G.             Period to Exercise Option.  The Option granted hereunder may, prior to its expiration or termination, be exercised from time to time, in whole or in part, up to the total number of Option Shares with respect to which it shall have then become exercisable.  An Option granted hereunder may become exercisable in installments as determined by the Committee; provided, however, that if the Option is exercisable in more than one installment, and if the employment of the Optionee is terminated, then the Option (or such portion thereof as shall be exercisable in accordance with the terms of this Agreement) shall be exercisable during the period set forth in Paragraph E or F (whichever is applicable).

H.            No Exercise after Five Years.  The Option shall in no event be exercisable after five (5) years from the date hereof.

I.             Issuance of Stock Certificates Upon Exercise.  Subject to the provisions of Item 6 of this Agreement, upon receipt of the Exercise Price for any Option Shares, the Company will issue to Optionee shares of Common Stock equal to the number of such Option Shares; provided, however, that no stock certificate shall be issued to the Optionee pursuant to the exercise of any Option granted herein, in whole or in part, unless and until either:  (i) the Option Shares have been registered in accordance with the rules of the SEC, or (ii) Optionee signs an Investment Letter in a form provided by the Company.
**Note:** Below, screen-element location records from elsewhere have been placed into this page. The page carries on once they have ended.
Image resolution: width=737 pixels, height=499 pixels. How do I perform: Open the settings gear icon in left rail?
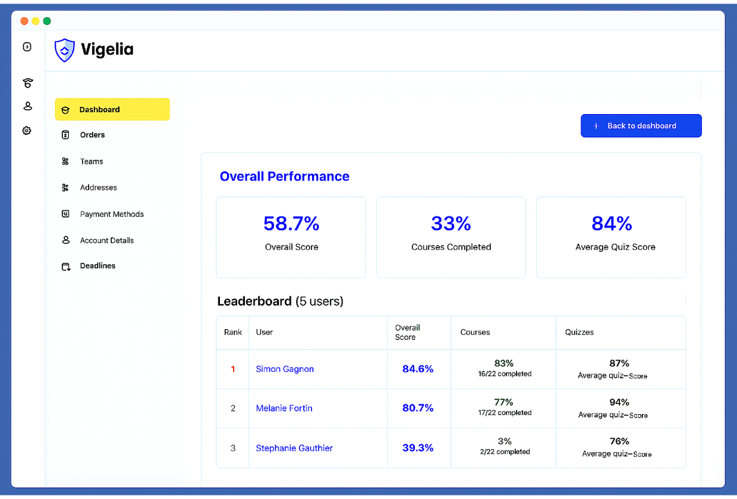[x=27, y=131]
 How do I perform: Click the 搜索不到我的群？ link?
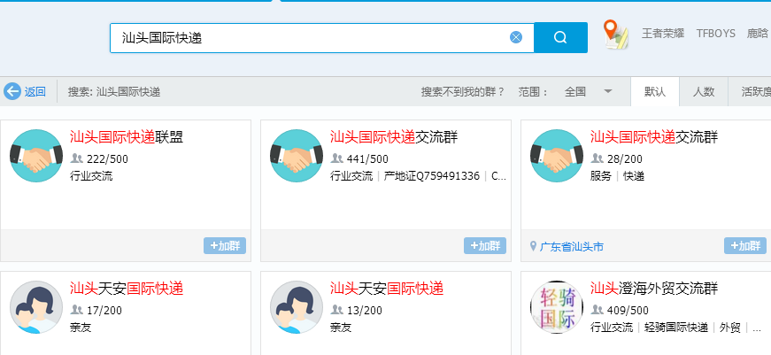click(463, 91)
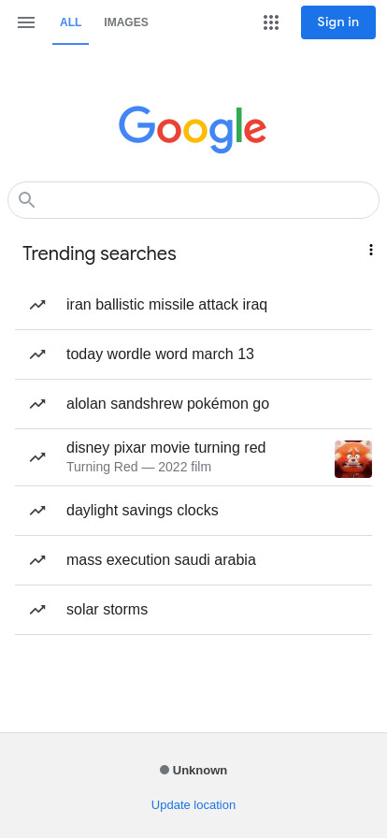
Task: Select disney pixar movie turning red suggestion
Action: [194, 457]
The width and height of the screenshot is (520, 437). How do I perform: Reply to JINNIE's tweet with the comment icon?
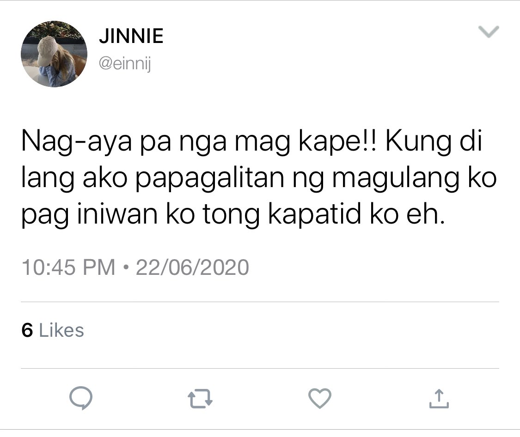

6.            Restriction on Issuance of Shares; Optionee's Representations.

A.           Securities Laws - Restrictions on Issuance of Shares.  No shares of Common Stock shall be issued or sold upon the exercise of any portion of the Option unless and until (i) the full amount of the Exercise Price has been paid as provided in Item 5C hereof, and (ii) the then applicable requirements of the Securities Act of 1933 and the applicable securities laws of any state, the rules and regulations of the Securities and Exchange Commission and any other regulations of any securities exchange on which the Common Stock may be listed, shall have been fully complied with and satisfied.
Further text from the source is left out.